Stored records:
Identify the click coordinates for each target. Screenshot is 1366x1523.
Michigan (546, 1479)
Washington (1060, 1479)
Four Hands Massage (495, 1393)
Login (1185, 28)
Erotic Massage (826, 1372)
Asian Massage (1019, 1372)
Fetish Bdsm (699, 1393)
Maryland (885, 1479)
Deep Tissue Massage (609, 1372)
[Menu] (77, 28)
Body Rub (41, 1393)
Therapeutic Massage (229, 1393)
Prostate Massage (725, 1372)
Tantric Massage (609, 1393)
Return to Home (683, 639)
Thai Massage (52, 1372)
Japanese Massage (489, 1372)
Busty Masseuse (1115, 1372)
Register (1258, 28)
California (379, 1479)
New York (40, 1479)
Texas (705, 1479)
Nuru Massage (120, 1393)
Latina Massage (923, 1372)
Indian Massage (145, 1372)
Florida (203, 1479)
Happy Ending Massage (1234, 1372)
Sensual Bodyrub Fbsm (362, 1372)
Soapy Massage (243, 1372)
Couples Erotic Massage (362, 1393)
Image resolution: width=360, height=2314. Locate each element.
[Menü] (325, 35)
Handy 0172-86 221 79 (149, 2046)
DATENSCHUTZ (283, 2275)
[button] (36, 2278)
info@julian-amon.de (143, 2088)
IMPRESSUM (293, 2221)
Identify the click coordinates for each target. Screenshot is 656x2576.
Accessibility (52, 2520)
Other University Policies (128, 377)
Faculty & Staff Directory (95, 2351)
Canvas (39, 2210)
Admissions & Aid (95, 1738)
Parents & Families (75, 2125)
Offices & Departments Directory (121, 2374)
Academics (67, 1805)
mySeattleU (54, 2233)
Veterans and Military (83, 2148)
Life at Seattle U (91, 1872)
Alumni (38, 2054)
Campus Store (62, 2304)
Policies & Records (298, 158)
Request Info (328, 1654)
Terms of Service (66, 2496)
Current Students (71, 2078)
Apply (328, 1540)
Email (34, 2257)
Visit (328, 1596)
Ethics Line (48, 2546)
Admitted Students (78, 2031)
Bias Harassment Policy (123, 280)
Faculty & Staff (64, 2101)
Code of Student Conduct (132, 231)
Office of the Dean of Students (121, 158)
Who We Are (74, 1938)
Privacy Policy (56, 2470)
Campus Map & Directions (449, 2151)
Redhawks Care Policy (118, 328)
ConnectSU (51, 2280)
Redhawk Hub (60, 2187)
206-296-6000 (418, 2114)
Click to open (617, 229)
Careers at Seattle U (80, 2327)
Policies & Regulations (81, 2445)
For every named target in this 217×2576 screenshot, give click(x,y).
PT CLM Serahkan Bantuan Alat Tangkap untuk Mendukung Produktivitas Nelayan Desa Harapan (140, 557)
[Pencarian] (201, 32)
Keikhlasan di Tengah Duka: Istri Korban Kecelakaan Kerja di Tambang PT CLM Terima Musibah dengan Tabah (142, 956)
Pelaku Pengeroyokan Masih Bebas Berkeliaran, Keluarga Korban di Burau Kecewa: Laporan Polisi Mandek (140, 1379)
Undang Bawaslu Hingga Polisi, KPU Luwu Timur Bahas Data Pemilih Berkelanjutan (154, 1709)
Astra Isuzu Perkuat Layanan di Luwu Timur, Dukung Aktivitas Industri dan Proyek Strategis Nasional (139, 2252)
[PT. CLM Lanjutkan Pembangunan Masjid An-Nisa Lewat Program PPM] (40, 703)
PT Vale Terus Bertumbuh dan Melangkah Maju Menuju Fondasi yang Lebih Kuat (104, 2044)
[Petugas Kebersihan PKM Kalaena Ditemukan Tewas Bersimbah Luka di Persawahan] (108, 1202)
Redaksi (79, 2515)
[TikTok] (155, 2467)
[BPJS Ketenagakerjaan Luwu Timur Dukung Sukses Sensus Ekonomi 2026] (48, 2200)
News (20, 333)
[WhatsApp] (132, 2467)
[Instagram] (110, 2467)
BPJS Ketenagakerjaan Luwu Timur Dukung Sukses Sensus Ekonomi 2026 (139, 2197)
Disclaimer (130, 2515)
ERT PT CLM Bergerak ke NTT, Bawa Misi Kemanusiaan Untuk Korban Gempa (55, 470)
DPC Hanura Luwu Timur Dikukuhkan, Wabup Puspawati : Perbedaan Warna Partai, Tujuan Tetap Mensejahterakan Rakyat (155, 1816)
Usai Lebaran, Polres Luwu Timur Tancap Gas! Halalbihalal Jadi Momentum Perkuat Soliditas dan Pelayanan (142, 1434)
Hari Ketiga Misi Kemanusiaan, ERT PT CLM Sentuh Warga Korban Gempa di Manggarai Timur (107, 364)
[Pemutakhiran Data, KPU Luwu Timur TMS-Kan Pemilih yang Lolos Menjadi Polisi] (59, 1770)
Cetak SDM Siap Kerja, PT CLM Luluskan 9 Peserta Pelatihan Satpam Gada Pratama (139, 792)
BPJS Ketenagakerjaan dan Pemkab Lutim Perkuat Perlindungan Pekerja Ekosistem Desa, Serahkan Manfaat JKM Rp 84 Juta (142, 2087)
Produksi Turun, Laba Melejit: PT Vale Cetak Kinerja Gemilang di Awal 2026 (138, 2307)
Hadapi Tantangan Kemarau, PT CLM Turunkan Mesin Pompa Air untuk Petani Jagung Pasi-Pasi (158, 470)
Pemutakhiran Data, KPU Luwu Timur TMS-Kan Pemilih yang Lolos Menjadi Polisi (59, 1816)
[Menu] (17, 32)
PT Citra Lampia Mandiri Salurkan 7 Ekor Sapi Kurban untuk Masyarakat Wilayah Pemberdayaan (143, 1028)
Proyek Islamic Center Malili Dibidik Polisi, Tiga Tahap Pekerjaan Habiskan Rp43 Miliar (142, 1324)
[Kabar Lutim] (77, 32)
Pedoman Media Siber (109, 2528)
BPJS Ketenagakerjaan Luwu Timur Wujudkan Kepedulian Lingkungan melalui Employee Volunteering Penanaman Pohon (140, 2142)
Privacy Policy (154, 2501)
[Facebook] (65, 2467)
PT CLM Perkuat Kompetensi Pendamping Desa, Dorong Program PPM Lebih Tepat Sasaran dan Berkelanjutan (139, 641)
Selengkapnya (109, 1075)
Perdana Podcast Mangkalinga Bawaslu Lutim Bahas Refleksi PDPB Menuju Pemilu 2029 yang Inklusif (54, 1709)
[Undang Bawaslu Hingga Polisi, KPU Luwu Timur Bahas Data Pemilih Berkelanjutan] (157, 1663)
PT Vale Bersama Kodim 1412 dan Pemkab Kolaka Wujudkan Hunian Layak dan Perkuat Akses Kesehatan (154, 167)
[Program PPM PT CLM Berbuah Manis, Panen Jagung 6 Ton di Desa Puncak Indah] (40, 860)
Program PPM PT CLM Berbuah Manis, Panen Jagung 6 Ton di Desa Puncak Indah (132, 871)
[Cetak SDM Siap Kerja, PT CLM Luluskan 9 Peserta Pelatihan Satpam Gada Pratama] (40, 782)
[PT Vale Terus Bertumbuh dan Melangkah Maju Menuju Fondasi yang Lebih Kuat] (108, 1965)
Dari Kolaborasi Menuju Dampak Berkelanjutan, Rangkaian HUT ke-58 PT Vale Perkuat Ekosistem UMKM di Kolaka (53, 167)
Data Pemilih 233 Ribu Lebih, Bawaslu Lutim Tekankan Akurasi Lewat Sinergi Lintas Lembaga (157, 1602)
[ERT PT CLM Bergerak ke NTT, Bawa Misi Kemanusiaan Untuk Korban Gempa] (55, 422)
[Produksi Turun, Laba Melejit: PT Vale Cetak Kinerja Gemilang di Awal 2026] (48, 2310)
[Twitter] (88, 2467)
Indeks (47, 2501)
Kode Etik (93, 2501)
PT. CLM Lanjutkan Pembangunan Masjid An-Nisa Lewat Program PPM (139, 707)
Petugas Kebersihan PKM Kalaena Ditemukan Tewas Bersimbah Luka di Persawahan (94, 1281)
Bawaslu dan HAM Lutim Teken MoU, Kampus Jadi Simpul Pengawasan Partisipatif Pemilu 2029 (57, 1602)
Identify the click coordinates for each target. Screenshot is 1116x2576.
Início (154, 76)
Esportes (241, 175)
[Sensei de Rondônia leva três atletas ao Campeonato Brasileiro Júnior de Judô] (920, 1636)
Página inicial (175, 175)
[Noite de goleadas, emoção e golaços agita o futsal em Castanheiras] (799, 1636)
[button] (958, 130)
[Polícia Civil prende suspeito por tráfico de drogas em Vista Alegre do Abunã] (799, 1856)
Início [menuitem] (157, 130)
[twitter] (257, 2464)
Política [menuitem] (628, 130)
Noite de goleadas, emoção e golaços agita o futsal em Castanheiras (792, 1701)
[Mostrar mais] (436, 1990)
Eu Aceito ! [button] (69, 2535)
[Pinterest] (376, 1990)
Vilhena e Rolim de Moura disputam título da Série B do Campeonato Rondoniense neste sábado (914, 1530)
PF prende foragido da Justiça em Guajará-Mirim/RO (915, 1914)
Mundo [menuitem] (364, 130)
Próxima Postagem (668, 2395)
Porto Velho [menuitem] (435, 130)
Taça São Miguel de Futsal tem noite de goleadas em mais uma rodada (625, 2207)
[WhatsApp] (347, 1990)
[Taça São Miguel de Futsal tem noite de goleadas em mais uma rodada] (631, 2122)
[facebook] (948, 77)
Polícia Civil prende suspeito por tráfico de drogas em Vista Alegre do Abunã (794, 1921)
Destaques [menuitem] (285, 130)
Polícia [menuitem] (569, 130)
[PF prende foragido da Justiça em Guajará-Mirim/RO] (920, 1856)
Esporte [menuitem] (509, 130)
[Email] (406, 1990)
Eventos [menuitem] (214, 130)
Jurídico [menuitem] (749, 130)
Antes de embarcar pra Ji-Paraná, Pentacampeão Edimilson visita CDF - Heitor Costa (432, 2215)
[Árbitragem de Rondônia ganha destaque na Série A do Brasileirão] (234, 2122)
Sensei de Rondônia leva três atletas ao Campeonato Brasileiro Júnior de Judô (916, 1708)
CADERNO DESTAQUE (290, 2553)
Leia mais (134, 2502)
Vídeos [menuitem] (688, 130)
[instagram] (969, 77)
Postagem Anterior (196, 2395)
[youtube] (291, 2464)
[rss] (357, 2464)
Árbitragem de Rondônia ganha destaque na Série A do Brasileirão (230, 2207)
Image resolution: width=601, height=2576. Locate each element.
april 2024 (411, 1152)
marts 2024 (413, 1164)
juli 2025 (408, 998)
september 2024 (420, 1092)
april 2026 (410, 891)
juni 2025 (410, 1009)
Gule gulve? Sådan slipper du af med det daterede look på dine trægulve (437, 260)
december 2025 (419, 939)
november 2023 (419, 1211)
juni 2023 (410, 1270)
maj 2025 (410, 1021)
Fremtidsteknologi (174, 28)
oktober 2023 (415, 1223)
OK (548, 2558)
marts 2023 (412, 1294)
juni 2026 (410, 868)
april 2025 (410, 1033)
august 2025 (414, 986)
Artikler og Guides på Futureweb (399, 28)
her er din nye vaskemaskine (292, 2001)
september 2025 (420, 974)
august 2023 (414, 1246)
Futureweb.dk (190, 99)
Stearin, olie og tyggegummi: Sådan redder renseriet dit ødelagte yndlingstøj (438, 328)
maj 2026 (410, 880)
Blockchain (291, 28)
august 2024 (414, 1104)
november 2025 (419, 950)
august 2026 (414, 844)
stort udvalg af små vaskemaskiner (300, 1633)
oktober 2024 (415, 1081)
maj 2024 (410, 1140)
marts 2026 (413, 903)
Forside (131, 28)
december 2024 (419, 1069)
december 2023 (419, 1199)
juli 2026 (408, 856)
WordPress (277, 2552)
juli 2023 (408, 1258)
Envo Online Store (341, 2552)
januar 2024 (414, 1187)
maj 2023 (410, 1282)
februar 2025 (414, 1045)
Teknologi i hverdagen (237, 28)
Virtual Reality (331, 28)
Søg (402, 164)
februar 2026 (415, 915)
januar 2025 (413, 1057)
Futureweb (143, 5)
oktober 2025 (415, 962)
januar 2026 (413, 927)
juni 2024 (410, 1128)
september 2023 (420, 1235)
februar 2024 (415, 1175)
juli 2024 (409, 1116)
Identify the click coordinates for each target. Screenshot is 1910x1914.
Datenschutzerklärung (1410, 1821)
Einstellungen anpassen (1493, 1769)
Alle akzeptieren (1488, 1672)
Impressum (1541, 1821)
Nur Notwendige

EXERCISE REQUIREMENTS ▸ Please give back, exactly as it stands above, the stretch from the line with "Admitted Students (78, 2031)" through the line with "Gempa (55, 470)", and no line outside it.

RESULT ▸
Admitted Students (78, 2031)
Bias Harassment Policy (123, 280)
Faculty & Staff (64, 2101)
Code of Student Conduct (132, 231)
Office of the Dean of Students (121, 158)
Who We Are (74, 1938)
Privacy Policy (56, 2470)
Campus Map & Directions (449, 2151)
Redhawks Care Policy (118, 328)
ConnectSU (51, 2280)
Redhawk Hub (60, 2187)
206-296-6000 (418, 2114)
Click to open (617, 229)
Careers at Seattle U (80, 2327)
Policies & Regulations (81, 2445)
For every named target in this 217×2576 screenshot, give click(x,y).
PT CLM Serahkan Bantuan Alat Tangkap untuk Mendukung Produktivitas Nelayan Desa Harapan (140, 557)
[Pencarian] (201, 32)
Keikhlasan di Tengah Duka: Istri Korban Kecelakaan Kerja di Tambang PT CLM Terima Musibah dengan Tabah (142, 956)
Pelaku Pengeroyokan Masih Bebas Berkeliaran, Keluarga Korban di Burau Kecewa: Laporan Polisi Mandek (140, 1379)
Undang Bawaslu Hingga Polisi, KPU Luwu Timur Bahas Data Pemilih Berkelanjutan (154, 1709)
Astra Isuzu Perkuat Layanan di Luwu Timur, Dukung Aktivitas Industri dan Proyek Strategis Nasional (139, 2252)
[PT. CLM Lanjutkan Pembangunan Masjid An-Nisa Lewat Program PPM] (40, 703)
PT Vale Terus Bertumbuh dan Melangkah Maju Menuju Fondasi yang Lebih Kuat (104, 2044)
[Petugas Kebersihan PKM Kalaena Ditemukan Tewas Bersimbah Luka di Persawahan] (108, 1202)
Redaksi (79, 2515)
[TikTok] (155, 2467)
[BPJS Ketenagakerjaan Luwu Timur Dukung Sukses Sensus Ekonomi 2026] (48, 2200)
News (20, 333)
[WhatsApp] (132, 2467)
[Instagram] (110, 2467)
BPJS Ketenagakerjaan Luwu Timur Dukung Sukses Sensus Ekonomi 2026 (139, 2197)
Disclaimer (130, 2515)
ERT PT CLM Bergerak ke NTT, Bawa Misi Kemanusiaan Untuk Korban Gempa (55, 470)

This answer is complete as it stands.